Lo racconta con un po’ di orgoglio, anche se non è la sua bravura quello che ci tiene a sottolineare: «Siamo un po’ tutti vittime de Il Gattopardo, un libro scritto negli anni ’50, che racconta di fatti ancora precedenti. Probabilmente non sono molti i siciliani che l’hanno letto, ma tutti si ricordano di una frase, “tutto deve cambiare perché tutto resti come prima” e questo è un alibi perfetto per non fare nulla, a noi ci piace essere così, ci siamo creati un alibi perché essere impegnati nella vita è molto più stancante, è meglio non fare niente e pensare che purtroppo è così che vanno le cose».

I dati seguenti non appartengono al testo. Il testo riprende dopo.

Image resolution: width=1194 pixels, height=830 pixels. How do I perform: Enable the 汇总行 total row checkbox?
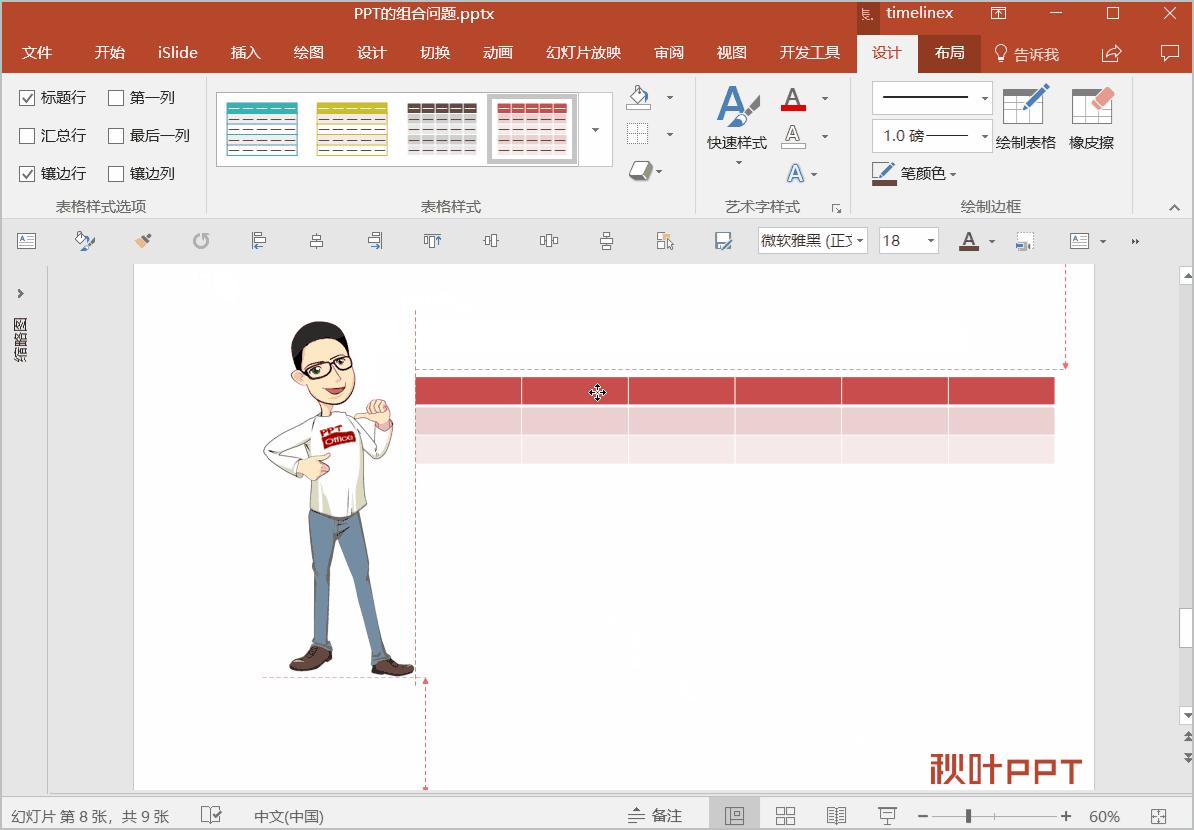pos(27,136)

Non ama parlare di sé, ma quando gli dai il “la” su storia o attualità parte a macchinetta e non lo ferma più nessuno. Mi racconta di come si è arrivati all’idea finale di In guerra per amore, partendo in realtà dalla volontà iniziale di rievocare la lotta partigiana, e approdando invece, dopo varie inversioni di rotta, allo sbarco, un evento che ha segnato la nascita della democrazia nel nostro Paese, la nascita della Repubblica Italiana. E mi racconta di come un filo invisibile colleghi i suoi due film. Definisce partigiano Giovanni Falcone, che lottava per la libertà, e definisce partigiano Paolo Borsellino, che era di destra e che anche lui lottava per la libertà. Quella libertà per cui così tante persone sono morte in Sicilia e ancora non sono presenti nei libri di scuola.